Economist Robert Reich’s caustic tweet yesterday said it all. With growing fear-fueled anger stemming for persisting high unemployment, and new waves of economic crises coming from the current, catastrophic budget shortfalls faced by jurisdictions from the biggest federal agencies to the smallest towns, with Wall Street and the super-rich off the hook, all the anger is being focused on only two institutions: government and labor unions. The current threat of a federal government shutdown attacks both.
This is, of course, how Wall Street and the super-rich want it to be. It is with a shocking swiftness that the national discourse shifted fundamentally in the course of a few weeks earlier this year from the debate over extending Bush’s tax cuts to the rich to, now, cutting Medicare and stripping unions of their basic rights to collective bargaining for the purposes of driving down wages and denying benefits.
Many are blaming President Obama for all this, and their arguments are not without merit. It was, after all, Obama who worked so hard to bail out Wall Street and then broke a campaign promise by agreeing to an extension of those tax cuts. Has anyone seen a single job created as a result of those tax cuts?

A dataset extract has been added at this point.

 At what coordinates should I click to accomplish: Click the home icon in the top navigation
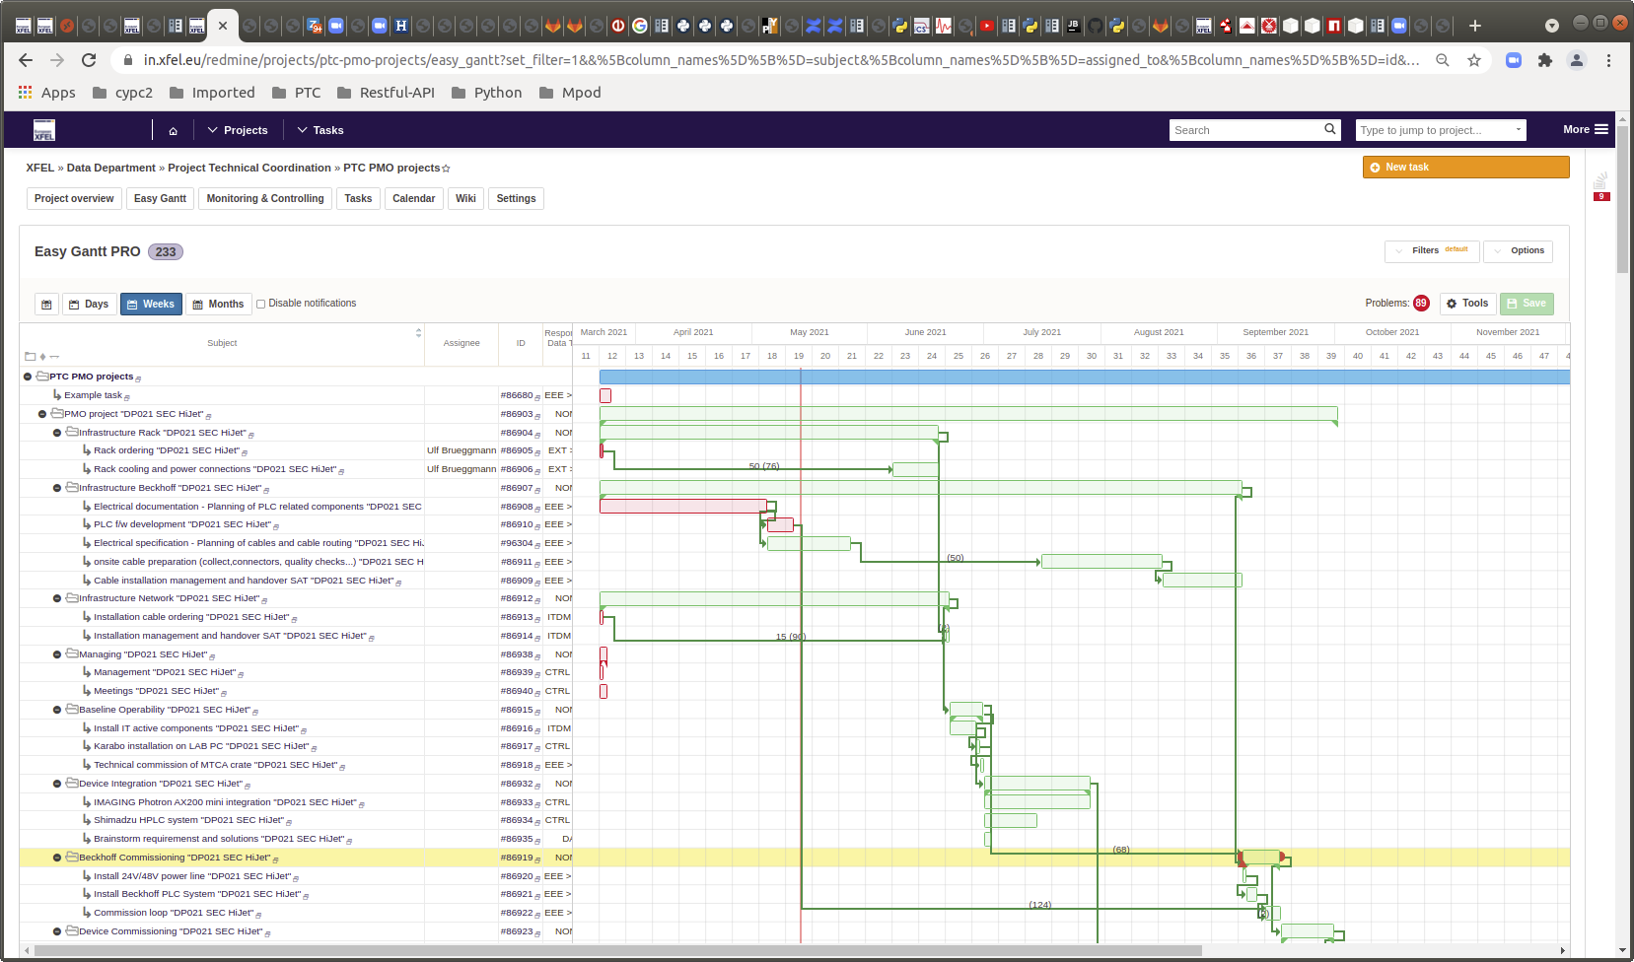click(173, 129)
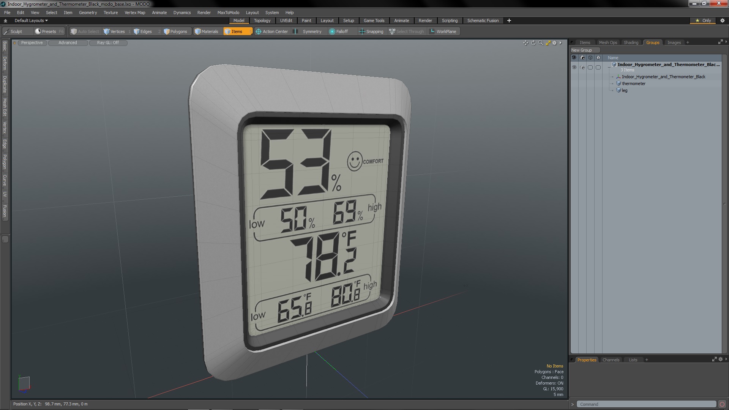Toggle render camera icon for the hygrometer group
This screenshot has width=729, height=410.
pyautogui.click(x=582, y=67)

No, on the contrary, there are an abundance of statistics showing how disproportionately the super-rich have outstripped the middle class in economic gains in the last decade, including one showing their net worth has grown by 300 percent compared to only 25 percent for all the rest of us.
Of course, extending the Bush tax cut to the rich, which added $700 billion to the national deficit, has had absolutely no part of the current, urgent discourse on the need to reduce the federal deficit, and to overcome massive budgetary shortfalls on the backs of working people this spring.
There was a great deception that occurred in Washington in December that both major political parties shared responsibility for foisting on the American public, with the usual willing complicity of a spineless national media. It had to do with the phony “epochal progress” made during the so-called “Lame Duck Session” of Congress.
In reality, it all centered around extending the tax cut to the rich. The intractable Republicans said they’d block every single Obama initiative unless he agreed to that extension, but if he did agree to extend it, they’d throw him some bones on other of his legislative priorities. Obama caved, and the Republicans went along with allowing him to claim a great victory with the repeal of “Don’t Ask, Don’t Tell” and some other measures, all in the name of this phony so-called “bi-partisanship.”
And in his State of the Union, Obama recalled his original electoral mandate, distinguishing between national investment in the future versus business as usual. But as in January 2009, the rhetoric has not translated into reality.